(Information begins)
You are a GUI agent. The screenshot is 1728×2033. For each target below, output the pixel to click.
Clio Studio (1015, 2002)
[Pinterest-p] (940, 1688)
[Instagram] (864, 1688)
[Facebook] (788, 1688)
(Information ends)
(Information begins)
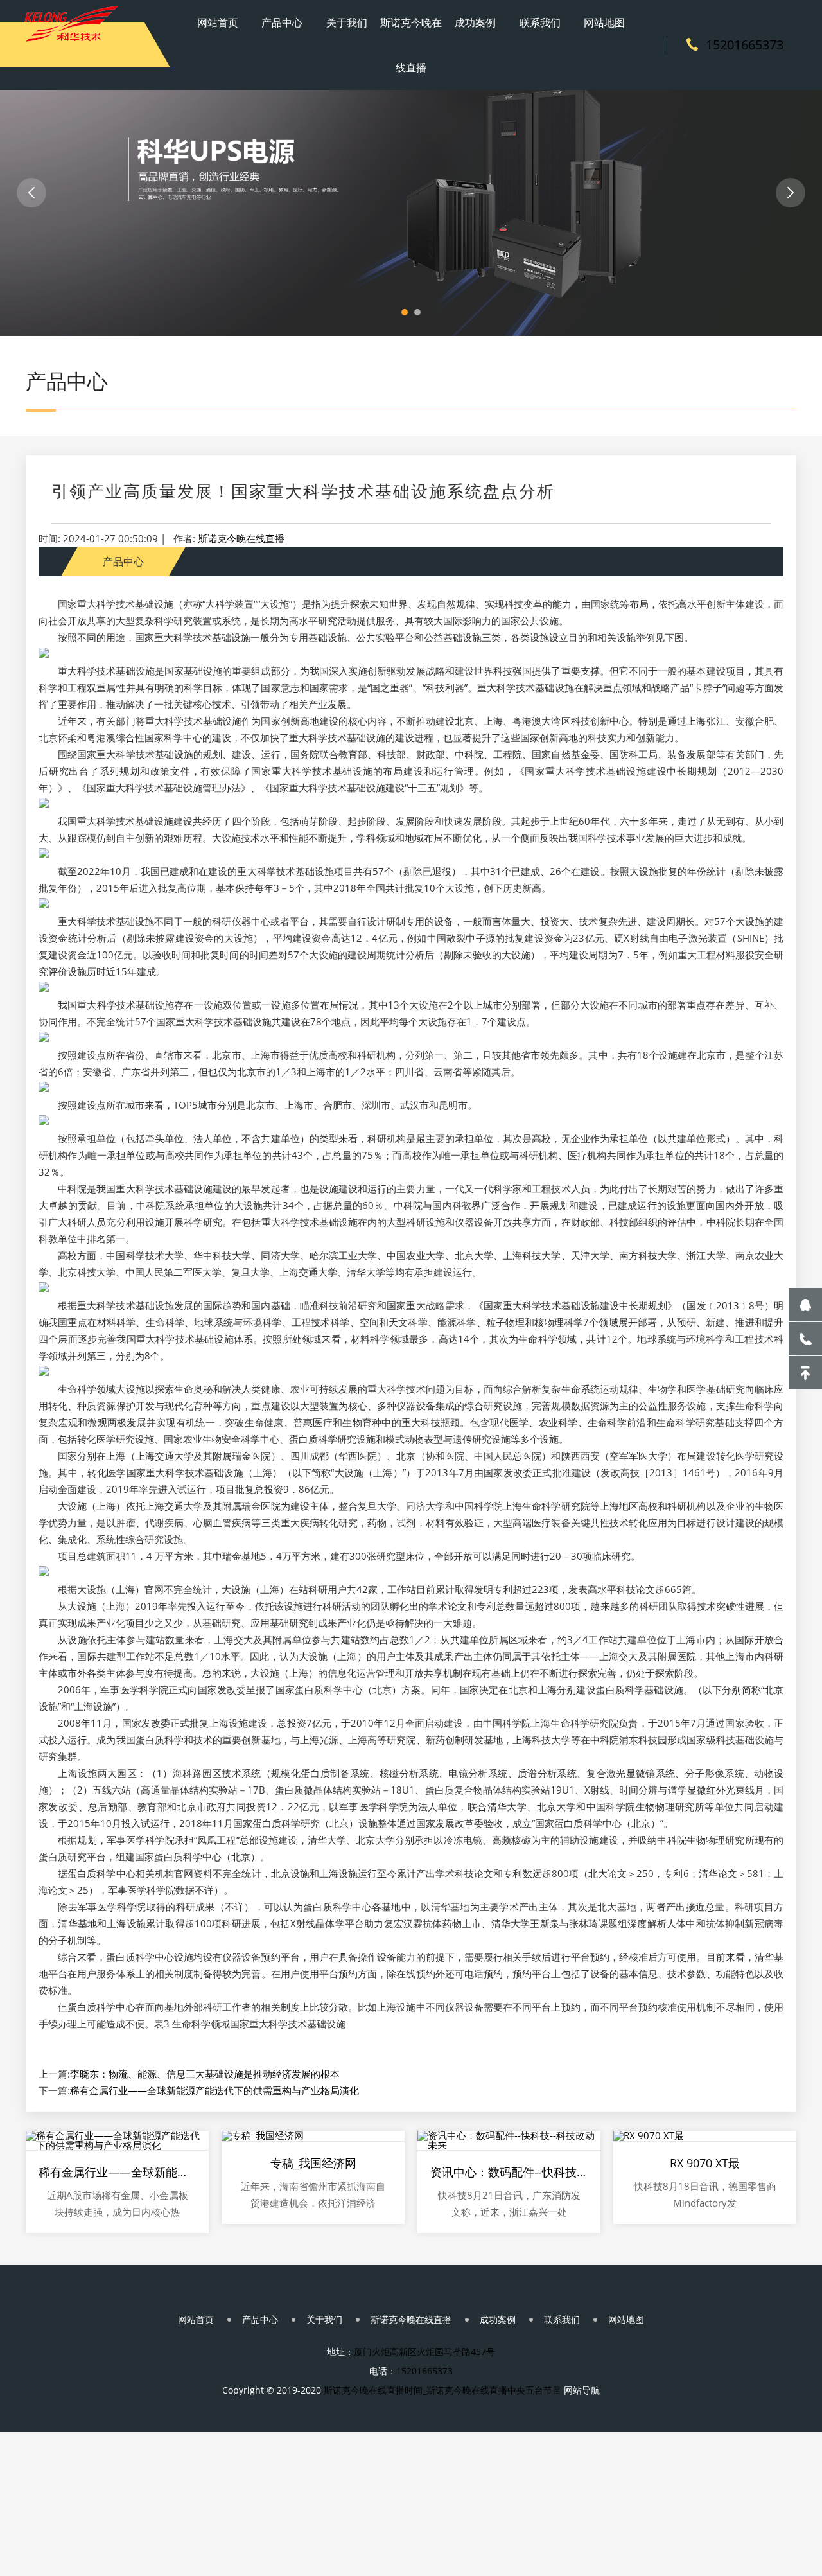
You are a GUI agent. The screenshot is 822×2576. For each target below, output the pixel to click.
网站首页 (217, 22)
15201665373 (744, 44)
(Information ends)
### What you should do
Starting at the line with "You are a GUI agent. The screenshot is 1728×2033." and ending at the line with "[Facebook] (788, 1688)", print each line of the listing above exactly, with no other lines.

### Exercise solution
You are a GUI agent. The screenshot is 1728×2033. For each target below, output the pixel to click.
Clio Studio (1015, 2002)
[Pinterest-p] (940, 1688)
[Instagram] (864, 1688)
[Facebook] (788, 1688)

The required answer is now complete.